» **AUFGABEN**
a. Nennen Sie alle Bezeichnungen, mit denen Gabriele Pauli im Satz „Sagt die Fürther Landrätin, Stoiber-Gegnerin und CSU-Rebellin.“ im Artikel zur Pauli-Affäre beschrieben wird.
b. Wann hebt Gabriele Pauli laut dem Artikel zur Pauli-Affäre im CSU-Vorstand die Hand?
c. Übersetzen Sie den Satz „Am Montag hat es angefangen, im CSU-Vorstand.“ aus dem Artikel zur Pauli-Affäre ins Englische.

» **EXTRAHIERTER TEXT**
****************

Pauli-Affäre Die schöne Landrätin und ein Gespräch unter Männern

Was ist dran an den Spitzel-Vorwürfen gegen den Stoiber-Intimus Michael Höhenberger? Die Staatskanzlei dementiert, setzt auf Vorwärtsverteidigung - doch die CSU-Landrätin Gabriele Pauli hält an ihrem Vorwurf fest: Sie wurde bespitzelt.

München - Es ist Tag drei im Kampf der Gabriele Pauli gegen die bayerische Staatskanzlei, und er beginnt mit einem Blumengruß. "Da hat mir einer ein Foto von einem Strauß Rosen geschickt", sagt sie vergnügt. Jaja, "von unten" gebe es eine Menge Glückwünsche für sie, "von oben" dagegen eine Menge Ärger. Sagt die Fürther Landrätin, Stoiber-Gegnerin und CSU-Rebellin.

Am Montag hat es angefangen, im CSU-Vorstand. Um kurz nach elf Uhr hebt Gabriele Pauli dort die Hand. Sie wolle "etwas Persönliches sagen".

****************

Datensätze zum Lokalisieren von Elementen auf Bildschirmen:
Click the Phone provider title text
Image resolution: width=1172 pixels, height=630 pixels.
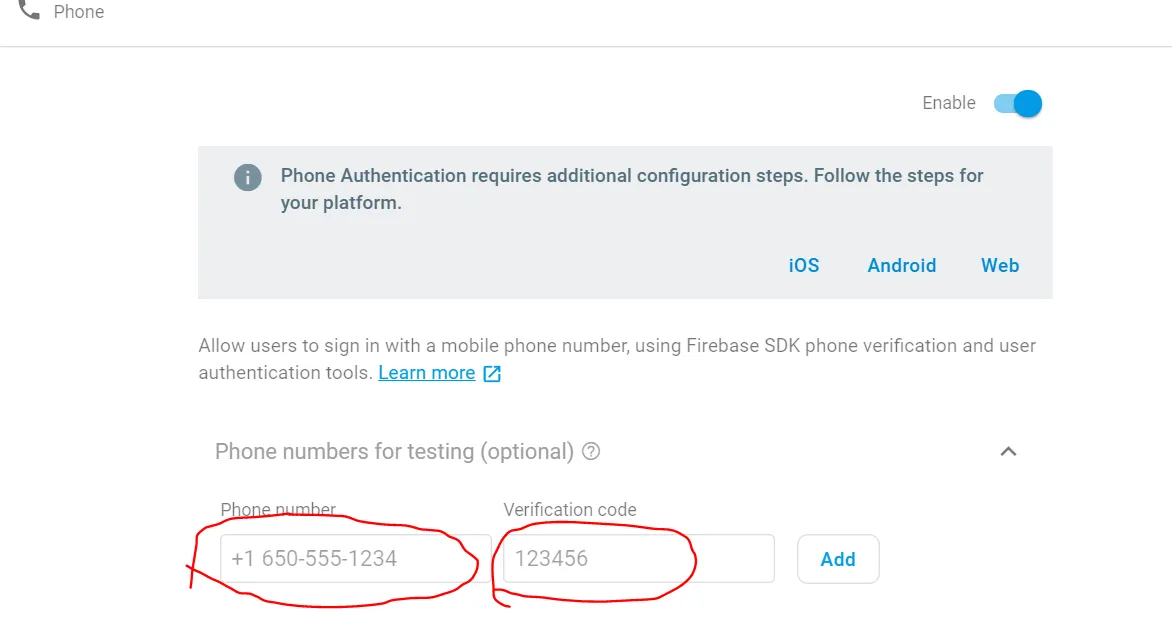(x=79, y=12)
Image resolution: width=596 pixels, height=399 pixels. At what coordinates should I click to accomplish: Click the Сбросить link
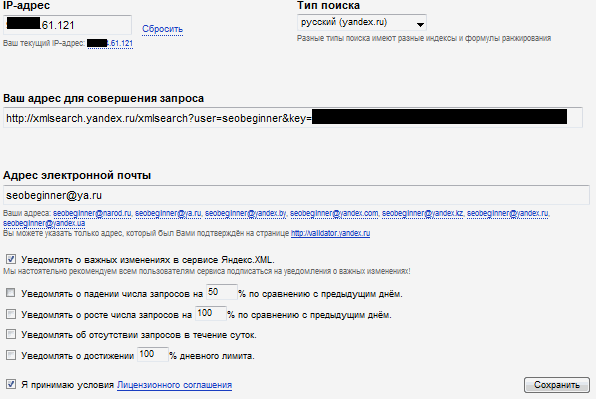(x=162, y=29)
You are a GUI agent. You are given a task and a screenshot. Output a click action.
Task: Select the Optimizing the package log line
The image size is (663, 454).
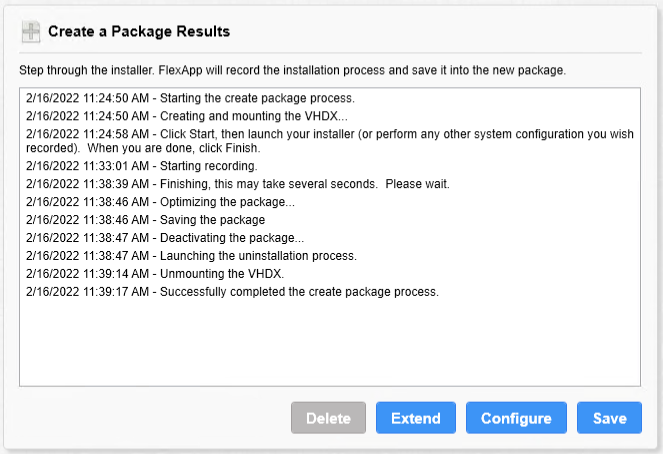point(160,202)
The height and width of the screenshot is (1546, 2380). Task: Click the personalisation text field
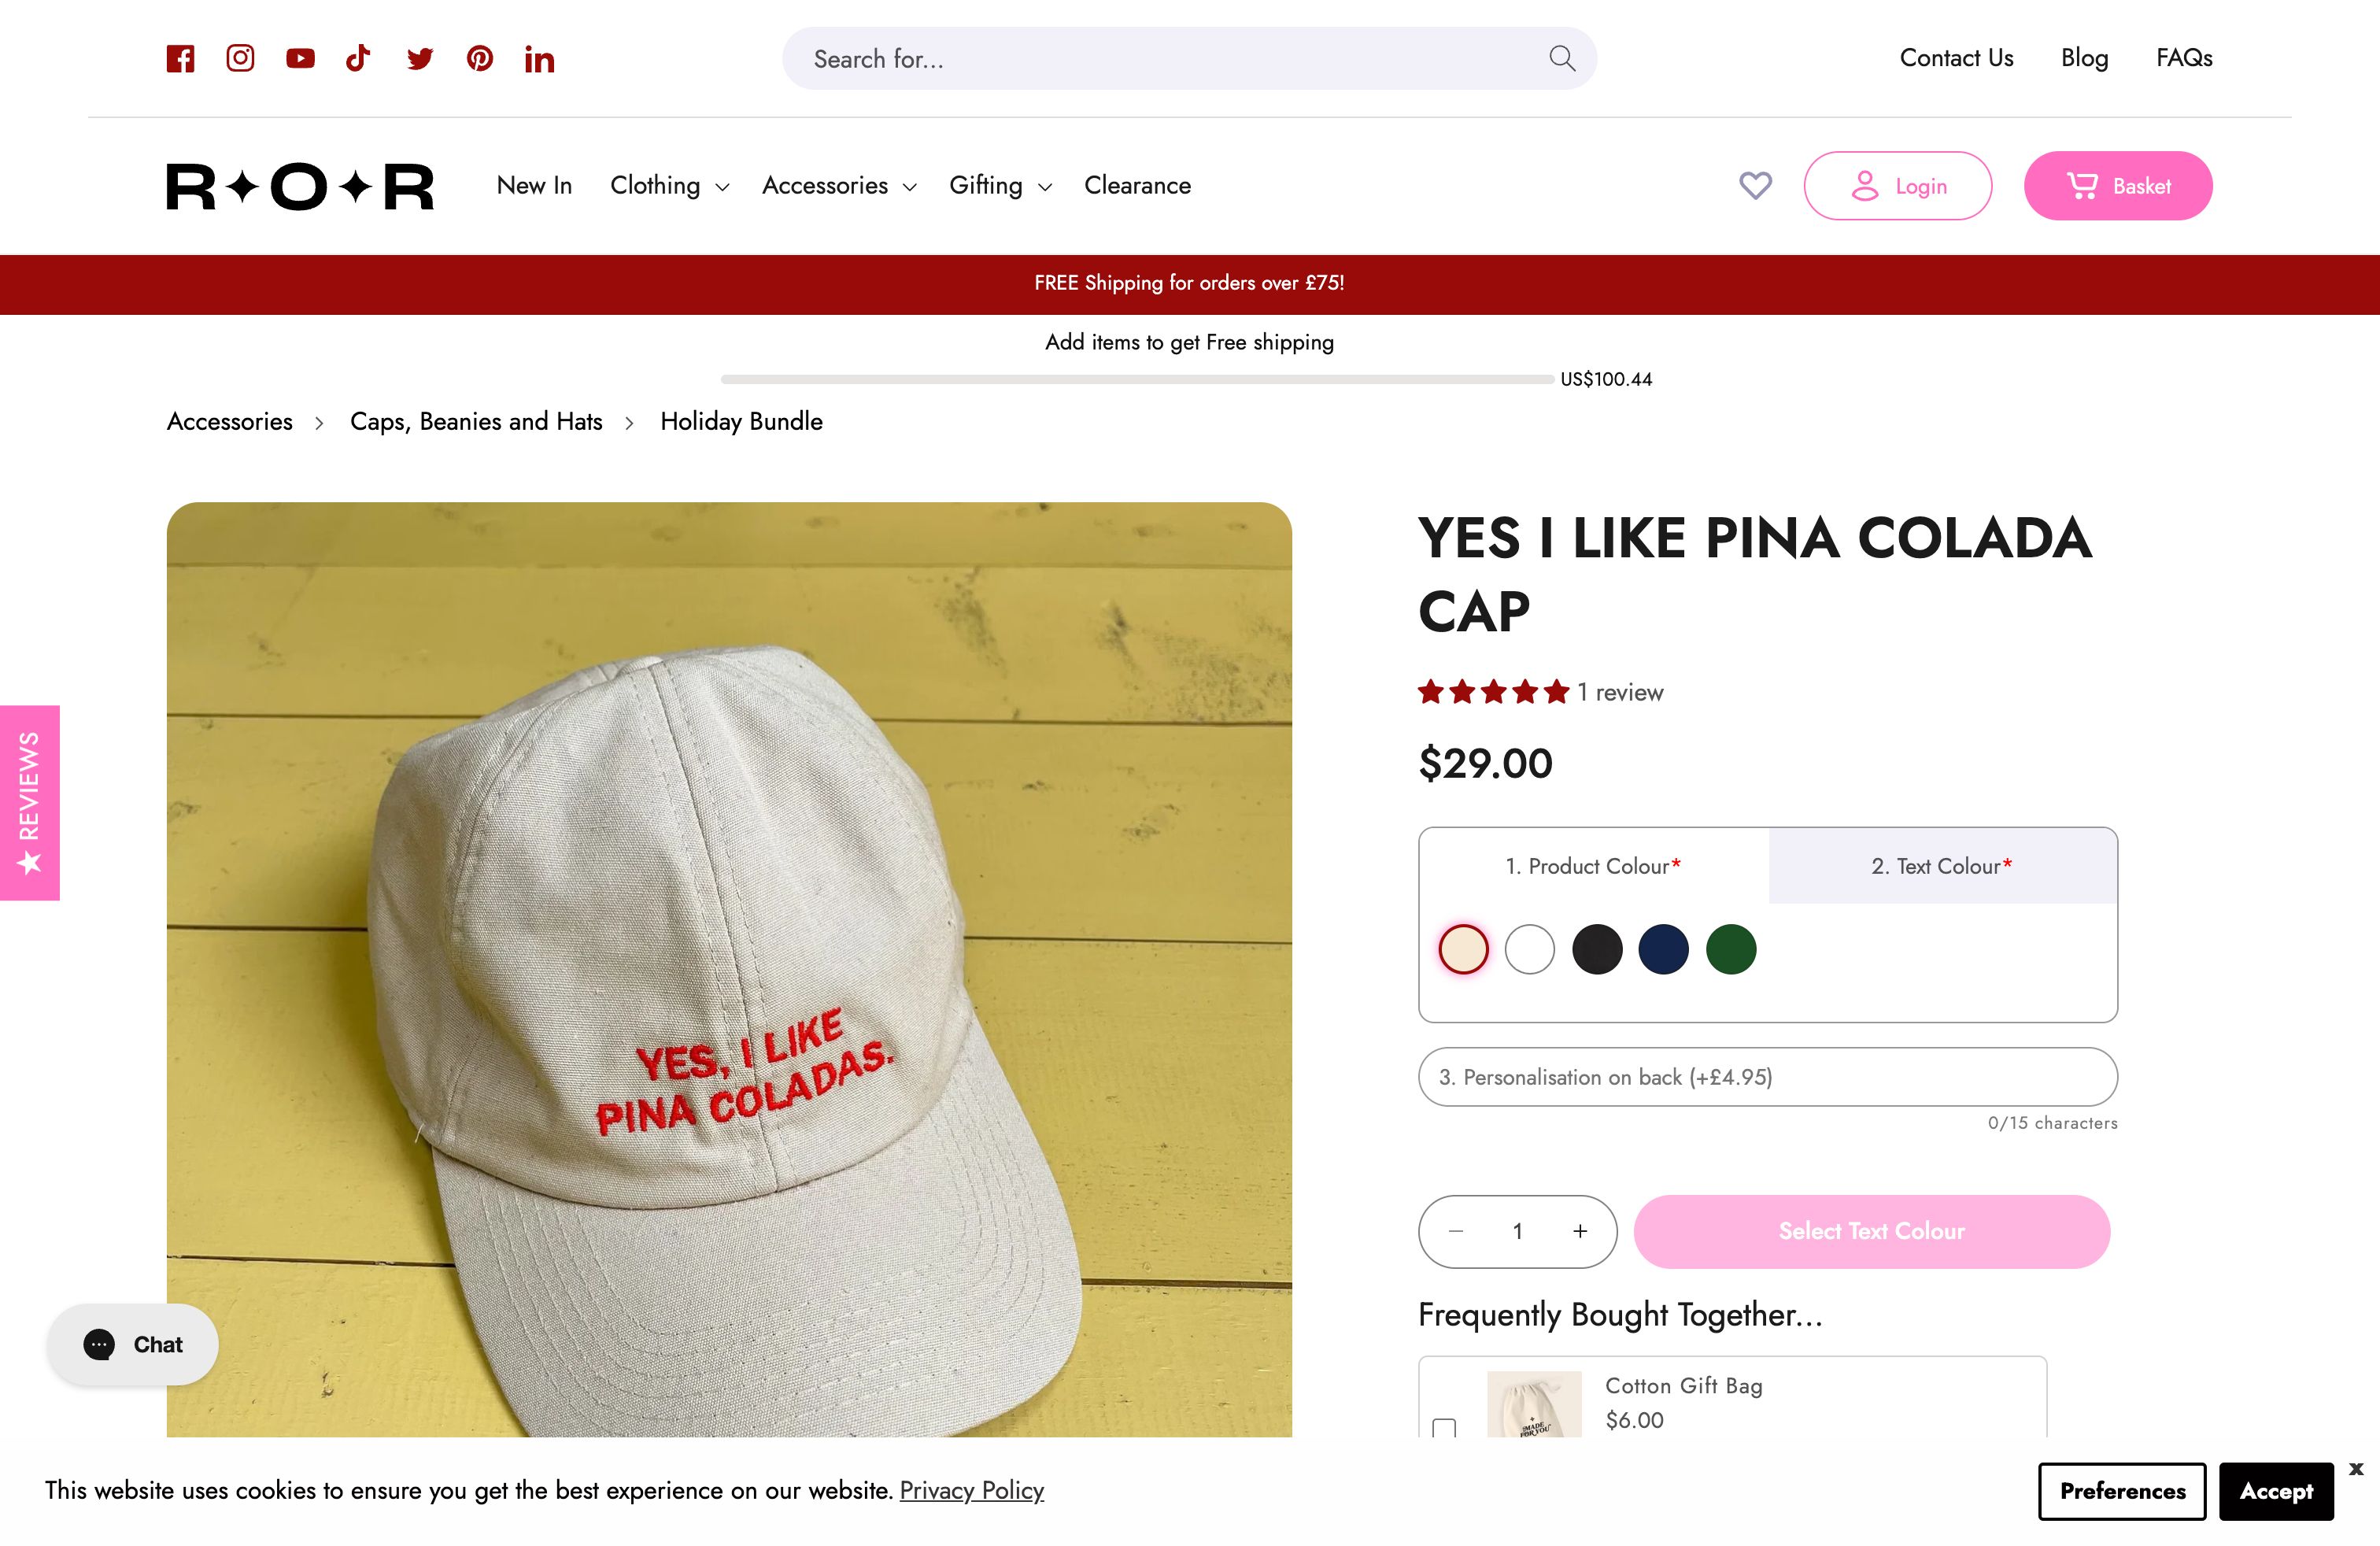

****************

» **LÖSUNGEN**
a. Fürther Landrätin, Stoiber-Gegnerin, CSU-Rebellin

b. Um kurz nach elf Uhr.

c. It started on Monday, in the CSU executive board.